Practice-Oriented Education
Pharmacology is particularly important as it is located at the crossroads of pre-clinical and clinical subject areas. Prof. Zierler adds, "When it comes to teaching and education, this is one of the reasons I also rely on strong collaboration with other department heads. I find a hybrid form of teaching that incorporates both in-person classroom instruction and remote learning is an important concept, especially against the backdrop of this pandemic and beyond. My goal is to provide students with high quality education and practice materials (also digitally) in order to ensure an educationally high degree of flexibility and quality."

JKU Rector Meinhard Lukas remarked: "On one hand, Prof. Susanna Zierler is known for her innovative research approach and integrating Artificial Intelligence into her research supports interdisciplinary exchange with other JKU institutes. On the other hand, Prof. Zierler relies on a modern, practice-oriented educational concept. Our students will benefit greatly.
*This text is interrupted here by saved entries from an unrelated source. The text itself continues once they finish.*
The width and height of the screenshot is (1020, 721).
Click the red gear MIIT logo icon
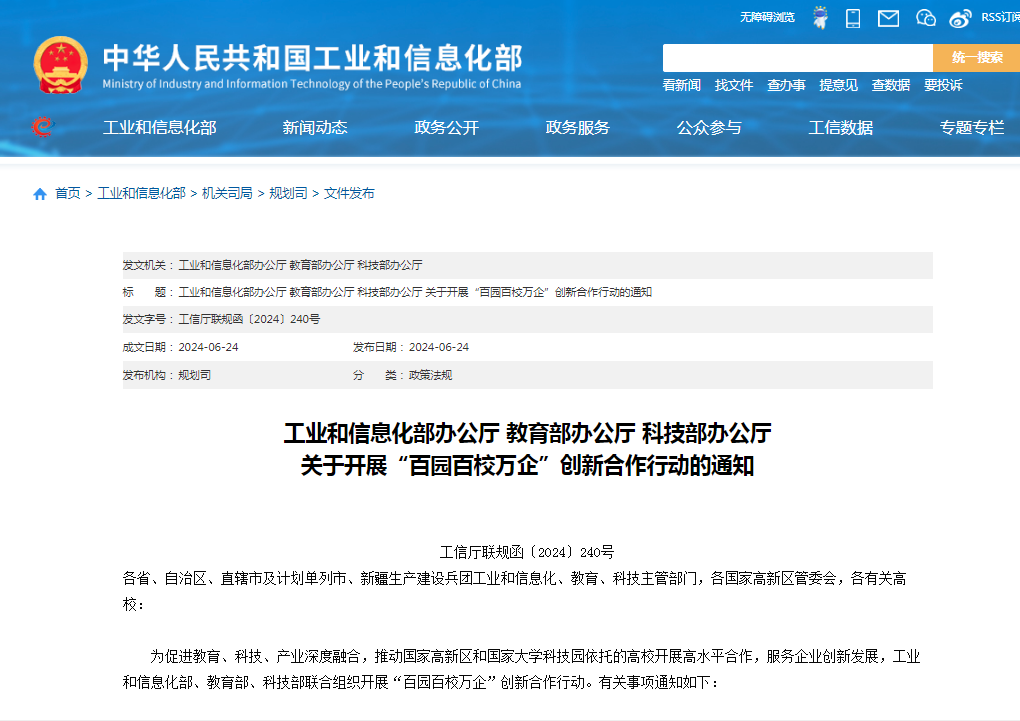coord(42,127)
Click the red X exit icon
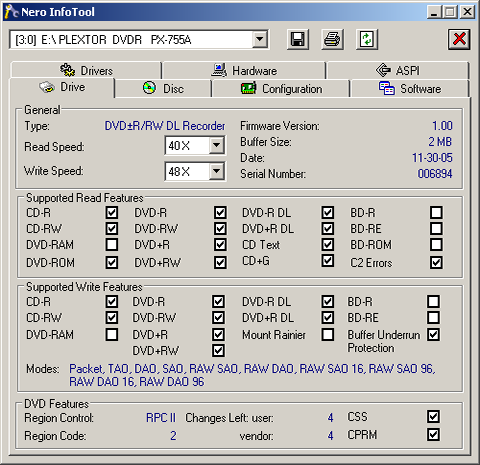 coord(459,39)
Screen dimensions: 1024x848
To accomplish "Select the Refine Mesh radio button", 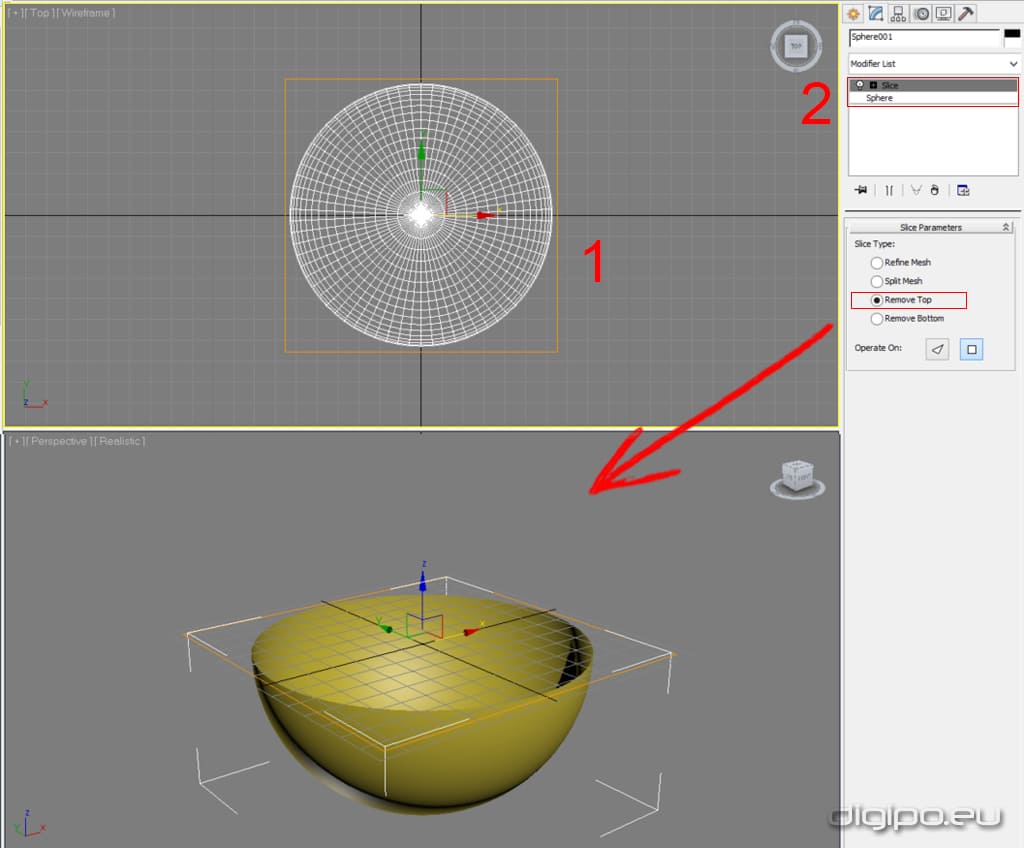I will coord(877,262).
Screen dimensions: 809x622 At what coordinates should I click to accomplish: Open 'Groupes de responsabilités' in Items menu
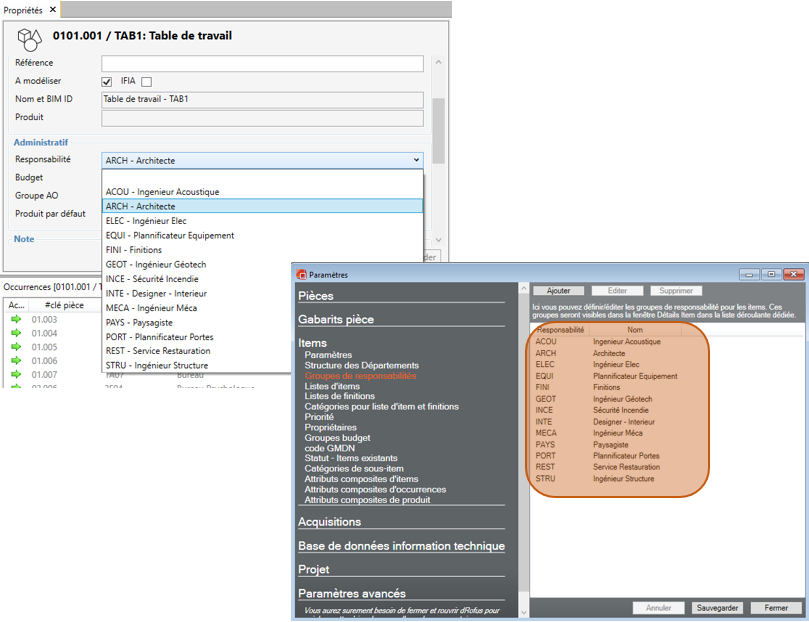tap(360, 377)
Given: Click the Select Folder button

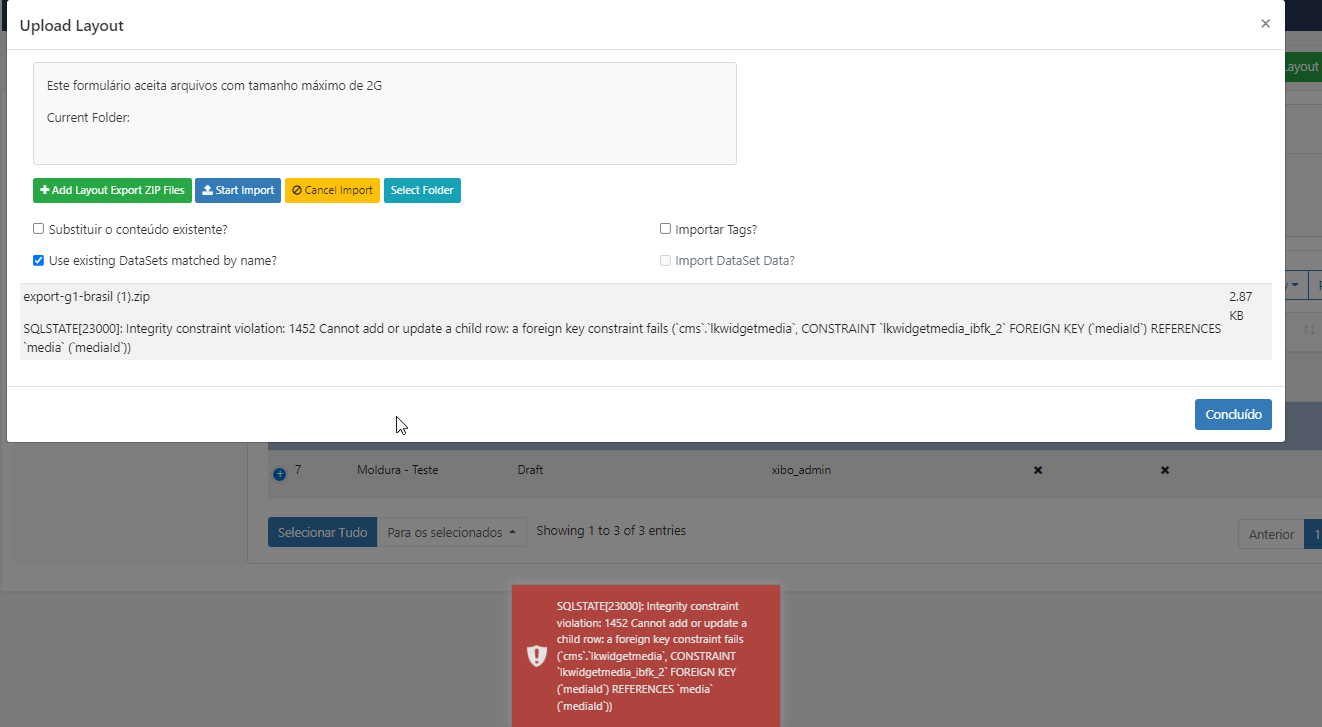Looking at the screenshot, I should pyautogui.click(x=422, y=190).
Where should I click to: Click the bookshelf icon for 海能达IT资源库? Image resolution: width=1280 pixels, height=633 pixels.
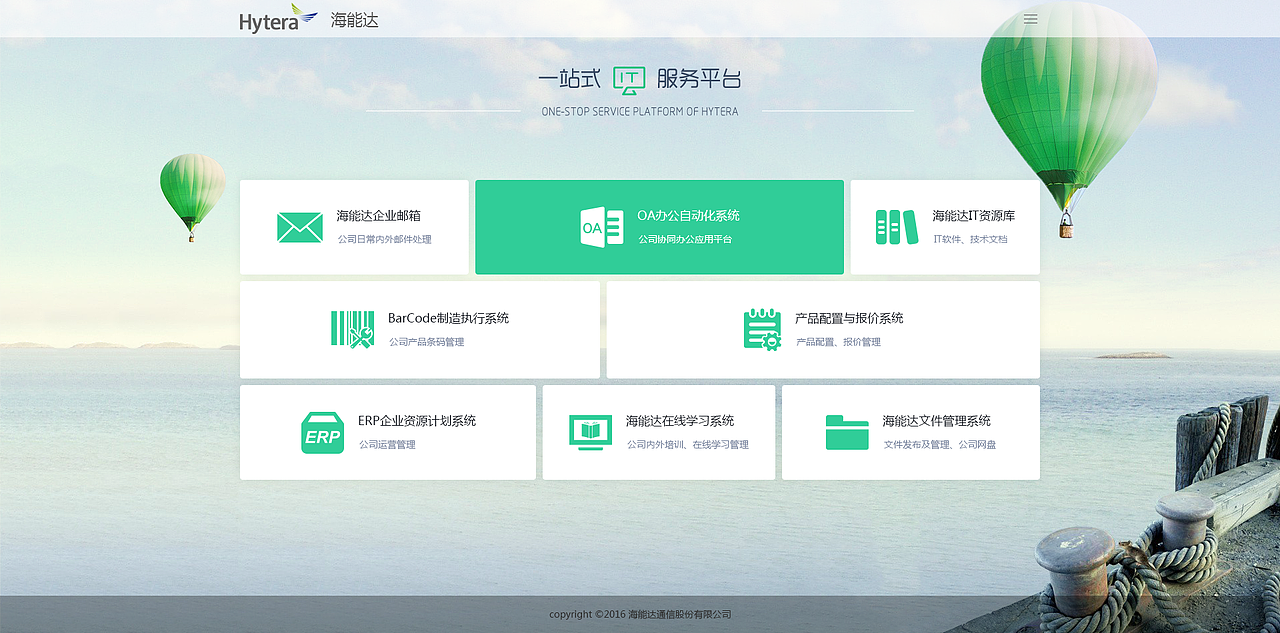tap(895, 226)
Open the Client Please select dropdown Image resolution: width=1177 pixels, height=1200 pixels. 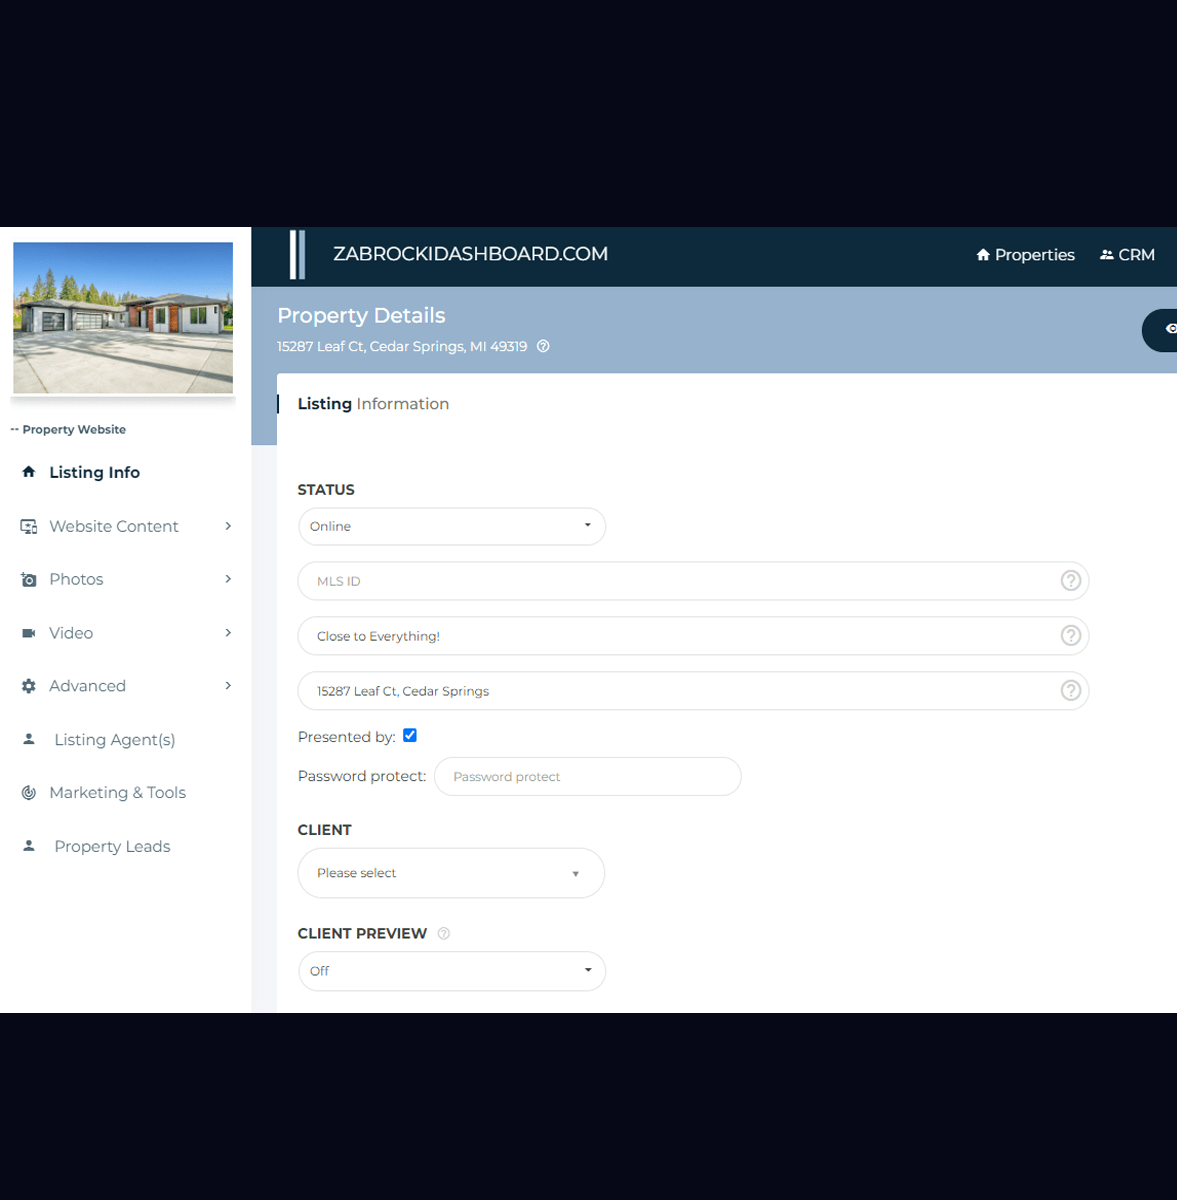tap(451, 873)
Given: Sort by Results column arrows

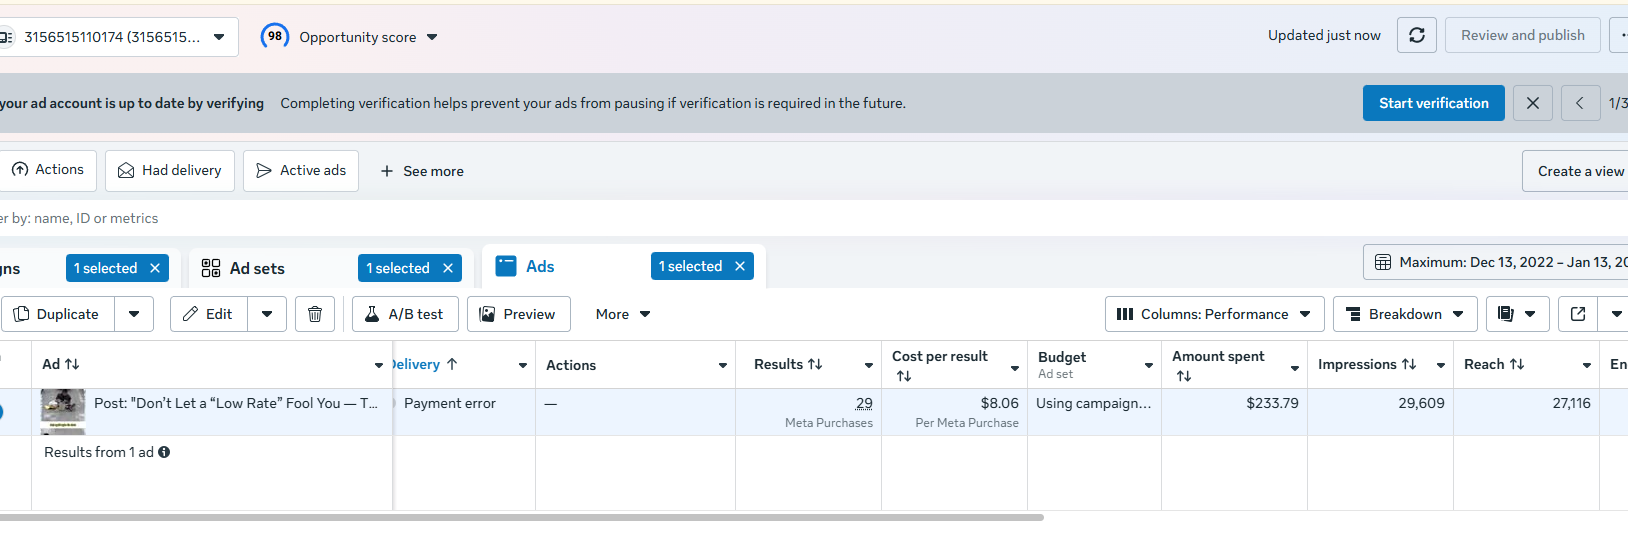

Elgin Drda, JKU Vice-Rector for Medicine, added: "The pre-clinical subject of pharmacology plays a key role in educating our students as this is where we teach and conduct research on the fundamentals of drug therapy. Prof. Susanna Zierler is an asset to the JKU Faculty of Medicine as she is a highly qualified expert with extensive international experience. I am, of course, particularly pleased to add a female professor to our team of university professors, particularly one who has roots in Upper Austria."

About Prof. MMag. Dr. Susanna Zierler

Born in Bad Ischl on November 12, 1980, Prof. MMag. Dr. Susanna Zierler completed her Diploma degree in biology and genetics as well as Teacher Education Studies in biology/mathematics. She earned her doctorate degree at the University of Salzburg in 2007. After a research stay at Queen's Medical Center in Honolulu (USA), Zierler began working at the Walther Straub Institute for Pharmacology and Toxicology at Ludwig-Maximilian University in Munich in 2011. The mother of two enjoys the great outdoors, particularly activities such as mountain hiking and climbing as well as cycling (no e-bike!). The Upper Austrian native is enjoying Linz and being “back home” after 14 years abroad.